Text to read:

+--

I had been warned several times when I started school that I shouldnt be surprised if students made me cry. It's hard and emotional I wad told and that kids can be mean. This didn't happen this semester, no child was so mean to me that cried. I always just remember that they are children and more importantly that it is nothing personal especially with middle school kids.

I finally did wind up crying though because of a student the last two days. One of my students and her friend who are notorious for messing around and playing in the hallway, got tripped up and fell face first onto the concrete in the stairwell and busted half of her front tooth off. At the time I was helping another student get her locker open, and then I turned around the teacher across the hallway was running toward the stairwell along with several of the girls and I heard someone crying and yelling. I assumed a fight so I was trying to get all the students back into the classroom. Then I went down the hallway and the teachers holding a student looking in her mouth as tears were pouring down her face. I realized it was her tooth. So one of the girls and I got on our hands and knees looking for pieces of tooth and barricading the hallway from the barrage of tiny creatures from the elementary school trying to enter. We found a few pieces, put them in milk, then took the girl and her friend to the nurse, they were both crying. We got some sugar free gum and put it on her tooth because her root was completely exposed. I felt so bad for her.

So, I had this period as planning and my co-teacher was in an observation, so I sat with the girls in the nurse office and talked to them and just tried to be supportive while they were both crying. The interesting thing about these girls, and what really impacted me the most, is that it was a stunning reminder of how vulnerable young people are at this time in their lives. These girls are tough, they are the girls that other students are afraid of, they are somewhat behavioral leaders in their classes, and they are known by all the teachers for good and bad reasons. The fact to have both of them sobbing and actual hugging and wanting to be comforted was a really powerful experience. I have had girls and boys cry several times over the past months and sometimes we have those students who always have a problem and cry very often, but that is not these students. It was very emotional and very powerful.

+--

Supplied material:
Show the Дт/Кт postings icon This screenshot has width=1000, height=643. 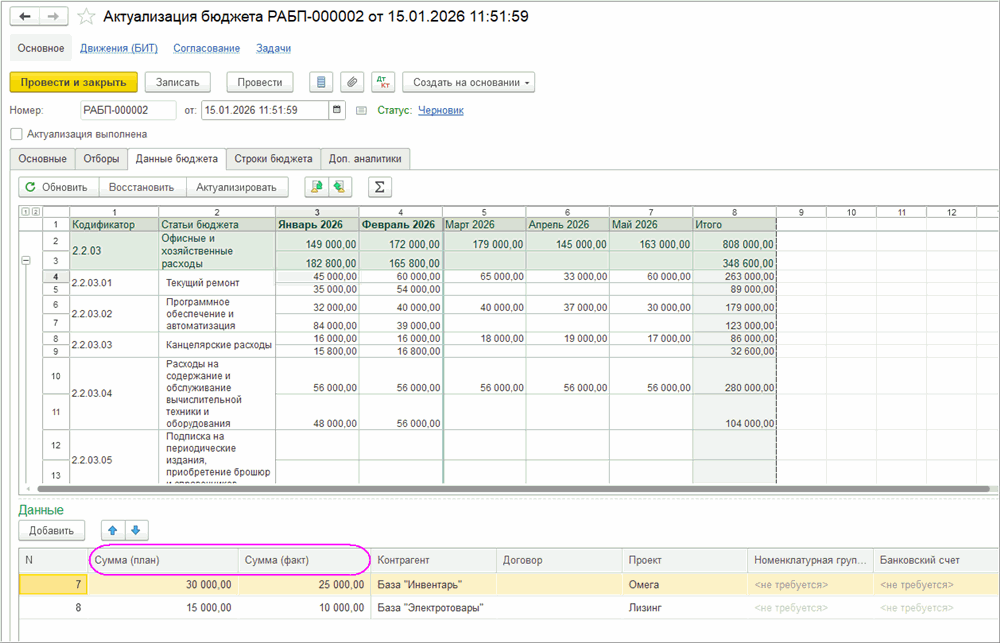[x=382, y=82]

+--

Required tasks:
• 1. Reproduce the passage in the account of the student who broke her tooth, starting at "I had been warned" and ending at "middle school kids.".
• 2. Carry on the account of the student who broke her tooth, going on from its final sentence.

Results of the tasks:
• 1.
I had been warned several times when I started school that I shouldnt be surprised if students made me cry. It's hard and emotional I wad told and that kids can be mean. This didn't happen this semester, no child was so mean to me that cried. I always just remember that they are children and more importantly that it is nothing personal especially with middle school kids.

• 2.
I did tear up in front of them but it wasn't until I was alone in the classroom that it really impacted me and I just couldn't hold it in anymore.

These are trying times for kids.

It is always interesting how things seem to be so connected in little but enormous coincidences. Our guest speaker for my last class of Educational Alternatives last night said something that really reasonated with me. She said "You're bad day could be this kid's lifetime memory. Remember we are there for them, this is their school experience, this is just our job. You will forget this a week from now or maybe a year from now, but these kids are going to remember this forever."

Wednesday, December 14, 2011

Reflections on Myself

Teacher Reflection
by Margaret Roth

Written December 14, 2011 at 9:11pm in the JHU SOE Building, Homewood Campus, Baltimore, MD

There are many things that I have learned from working through the complete process of designing and creating a complete unit from thought to actualization. I have personally learned that I am a driving force in a group and that I tend to manipulate others into the things that I want them to do. I will thank my outdoor leader training for that, however I also realize that it is something that I have to use with care and caution so that I do not discount or miss the opportunity to learn from the thoughts and processing of others. On the flip side of that and in addition to the fact that one of my group mates and I were both working with middle school students, we choose this novel and this age group because it is the novel that I will be working with when I teach my full thirty days of lessons in April. Therefore, I welcomed being a driving force because it was designed with my students in mind, the resources available at my school, and the novel that I would be working with at that time.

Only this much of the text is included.